>> begin GIVEN RECORDS

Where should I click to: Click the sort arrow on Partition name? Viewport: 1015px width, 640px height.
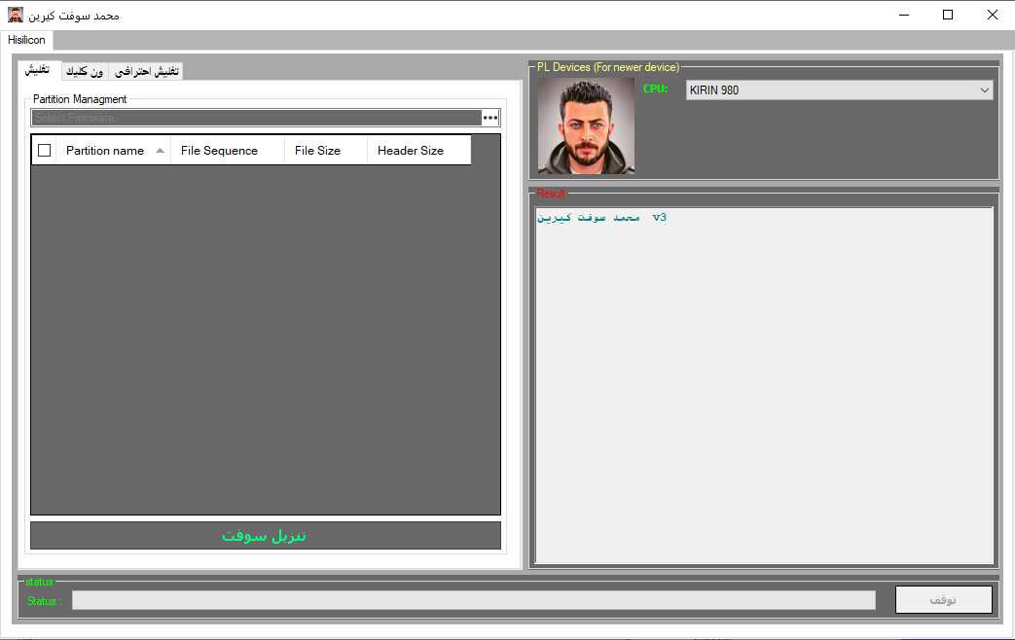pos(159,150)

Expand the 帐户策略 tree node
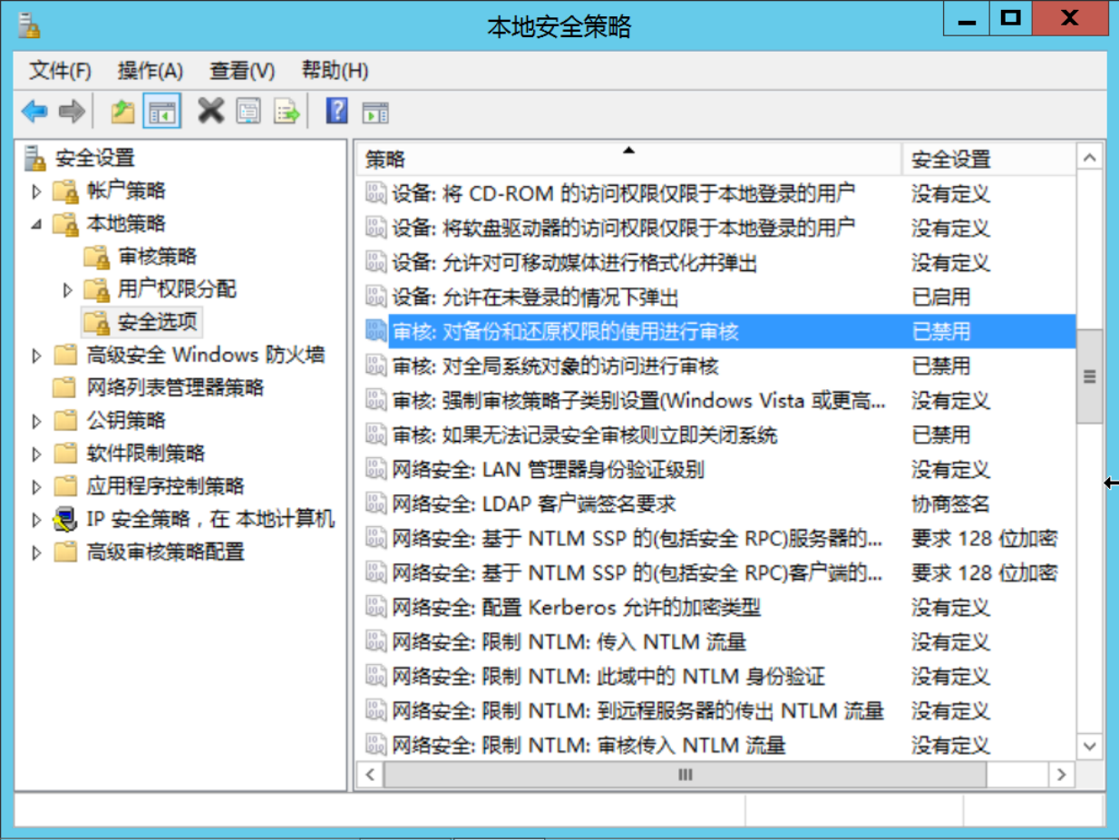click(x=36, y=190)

>> end GIVEN RECORDS
>> begin GIVEN RECORDS

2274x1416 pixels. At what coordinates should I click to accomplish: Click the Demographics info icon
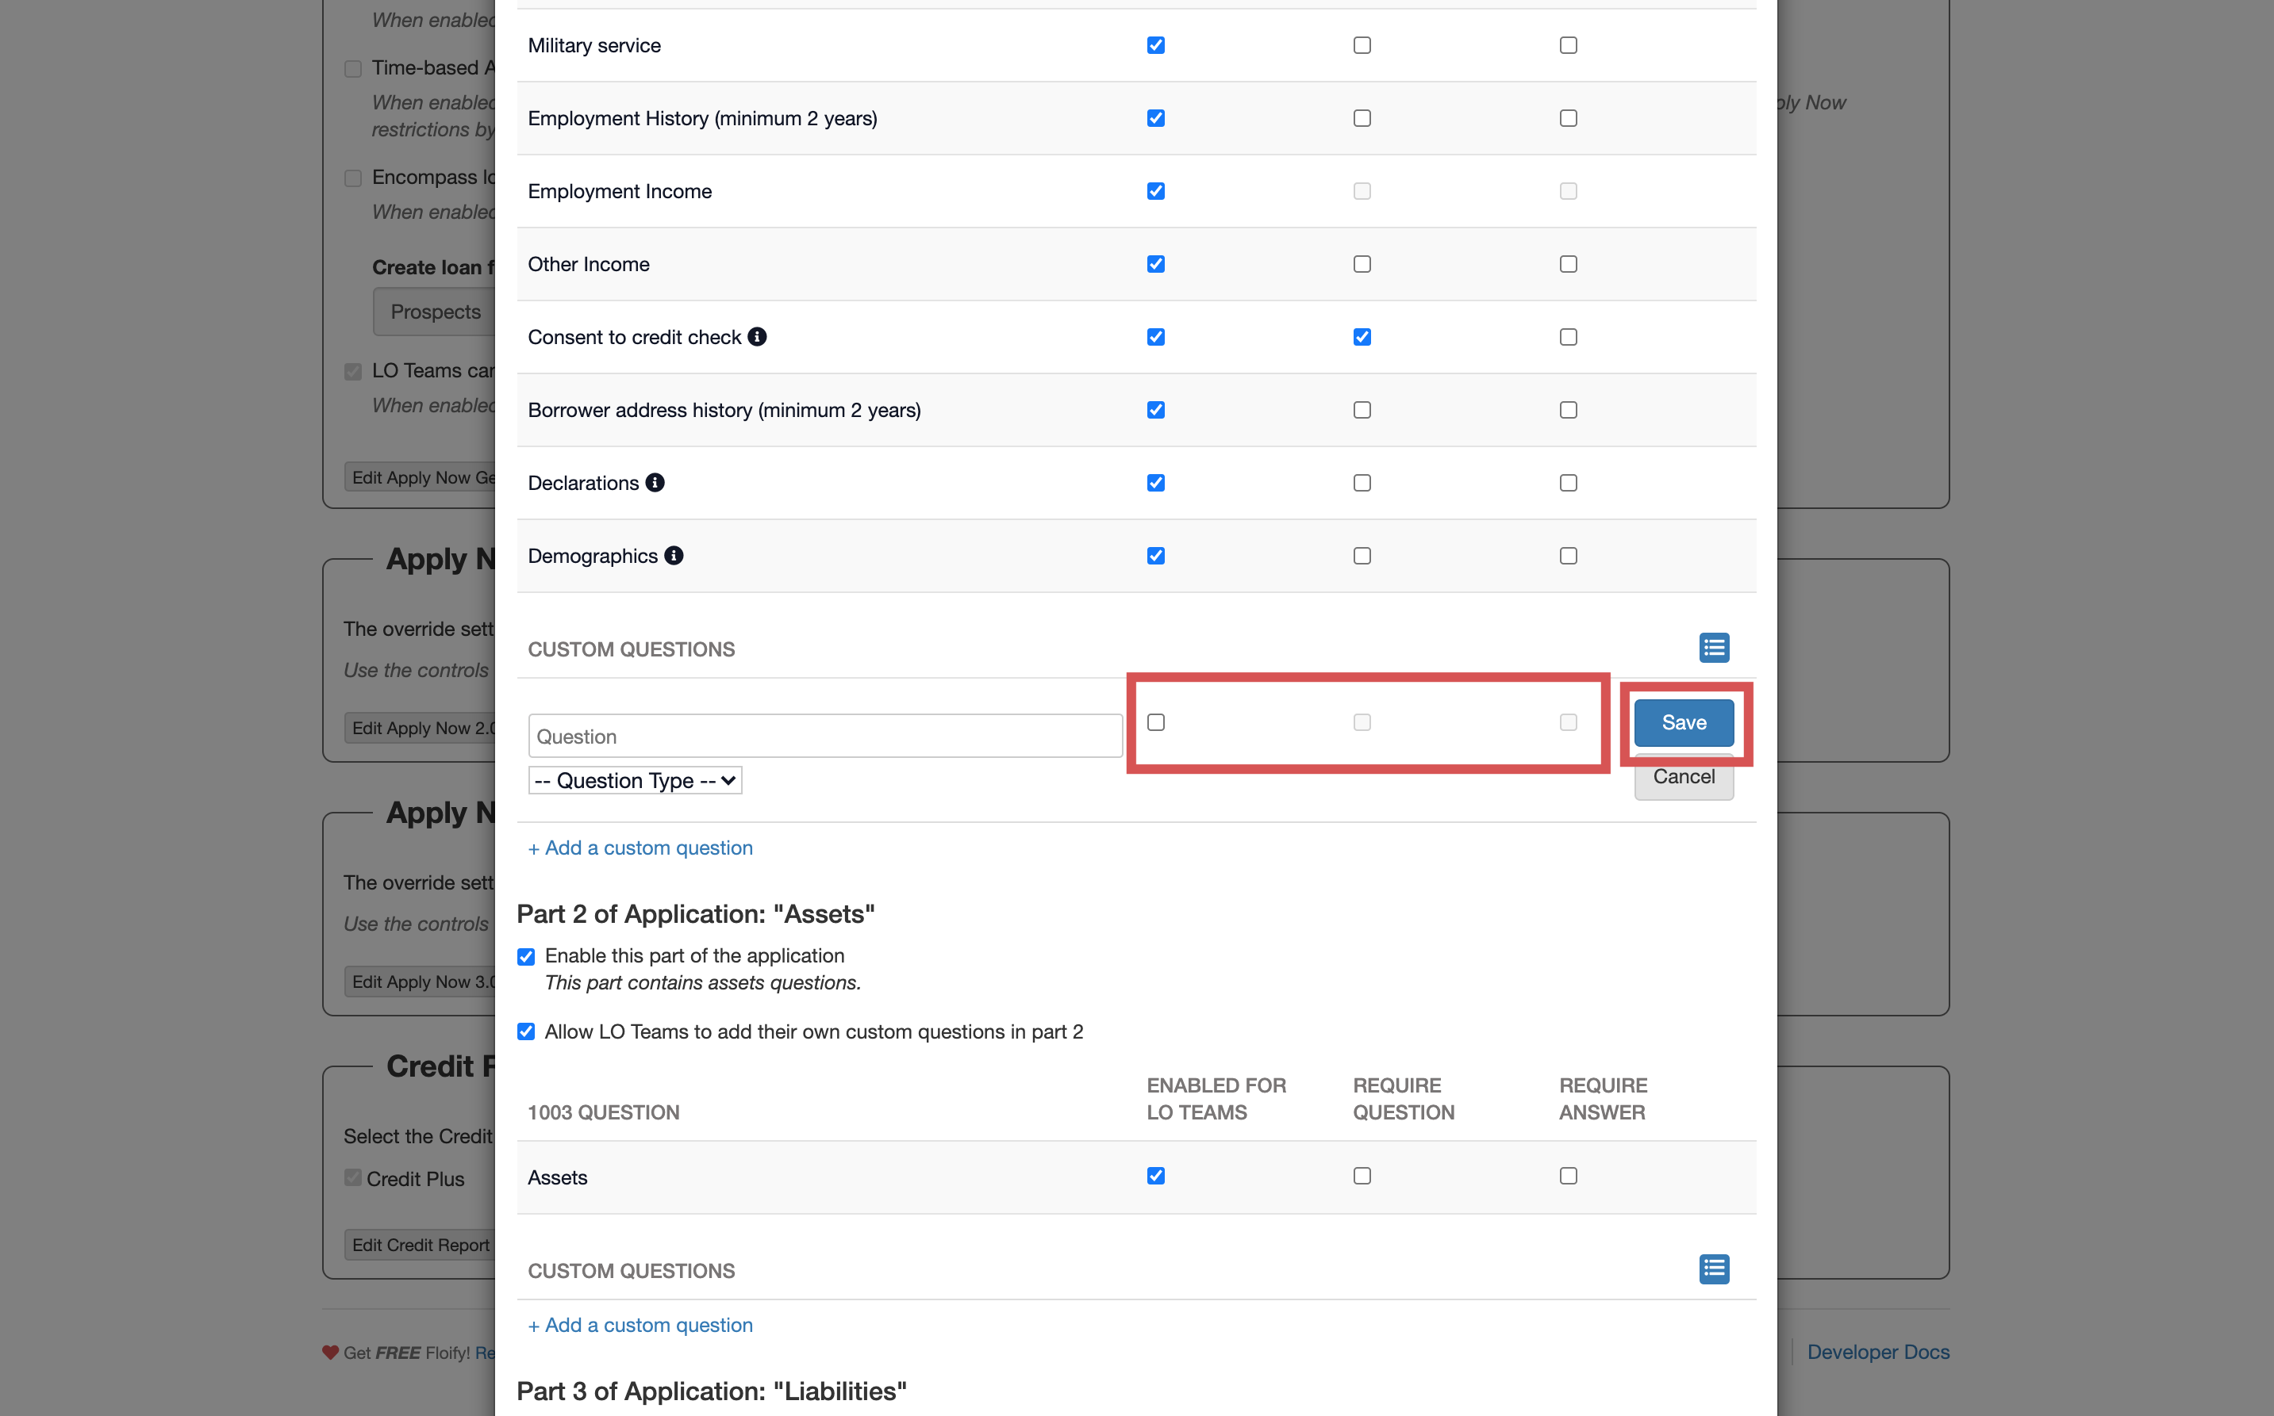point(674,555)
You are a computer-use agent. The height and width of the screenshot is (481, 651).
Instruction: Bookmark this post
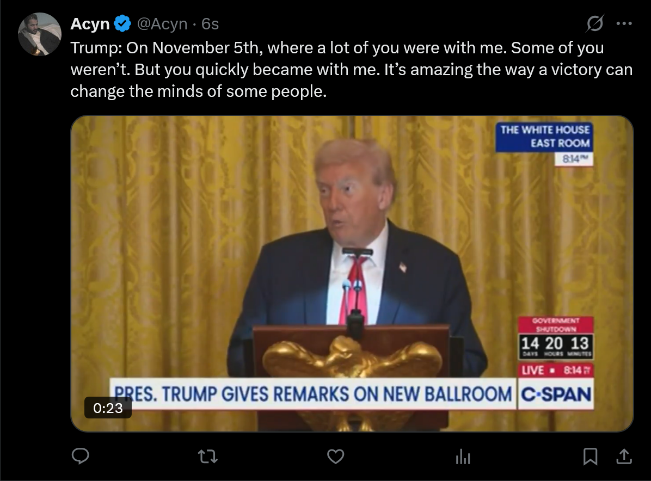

>> end GIVEN RECORDS
>> begin GIVEN RECORDS

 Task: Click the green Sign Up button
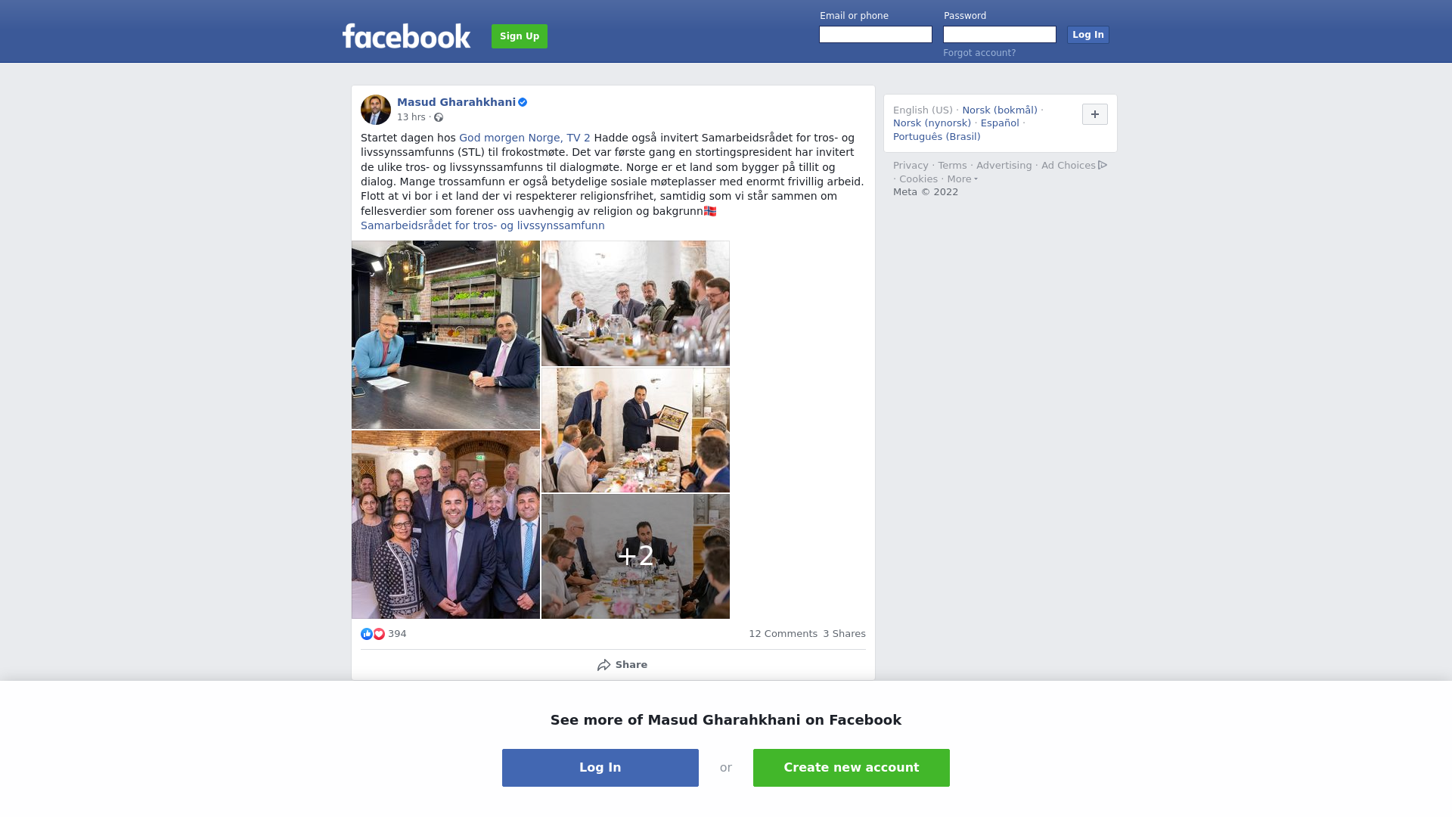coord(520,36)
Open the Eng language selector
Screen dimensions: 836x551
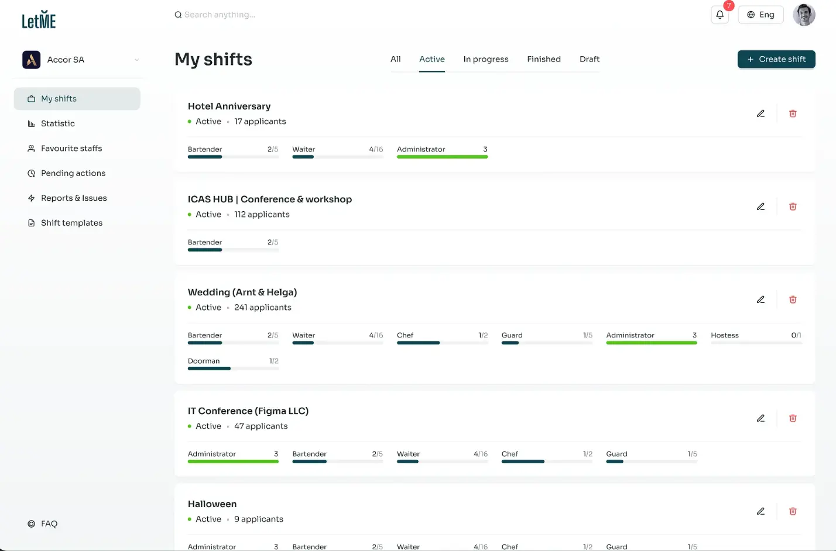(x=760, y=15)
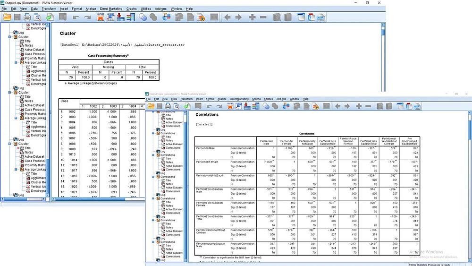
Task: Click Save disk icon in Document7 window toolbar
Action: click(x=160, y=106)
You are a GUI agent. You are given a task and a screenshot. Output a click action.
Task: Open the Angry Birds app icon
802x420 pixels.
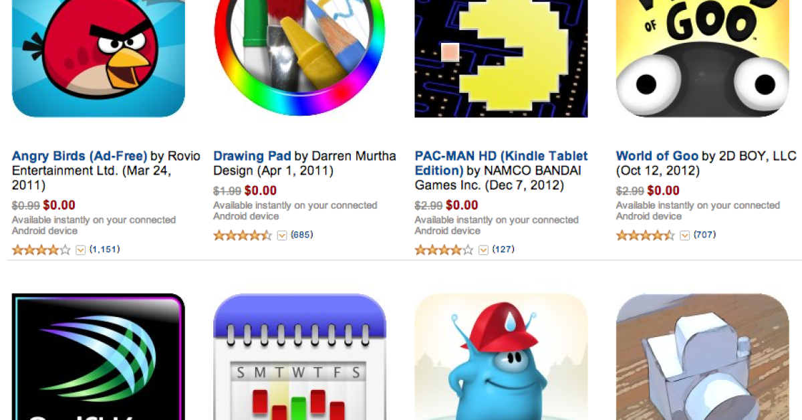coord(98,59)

>> end GIVEN RECORDS

- [EXERCISE REQUIREMENTS] Write out again the rows between the lines holding "2274x1416 pixels. At" and "Instruction: Bookmark this post", inclusive, with the requests included, and move every coordinate in the answers by adding 119 to it. Leave the pictures out.

- [EXPECTED ANSWER]
2274x1416 pixels. At what coordinates should I click to accomplish: Click the Demographics info icon
point(793,674)
You are a computer-use agent. The height and width of the screenshot is (481, 651).
Instruction: Bookmark this post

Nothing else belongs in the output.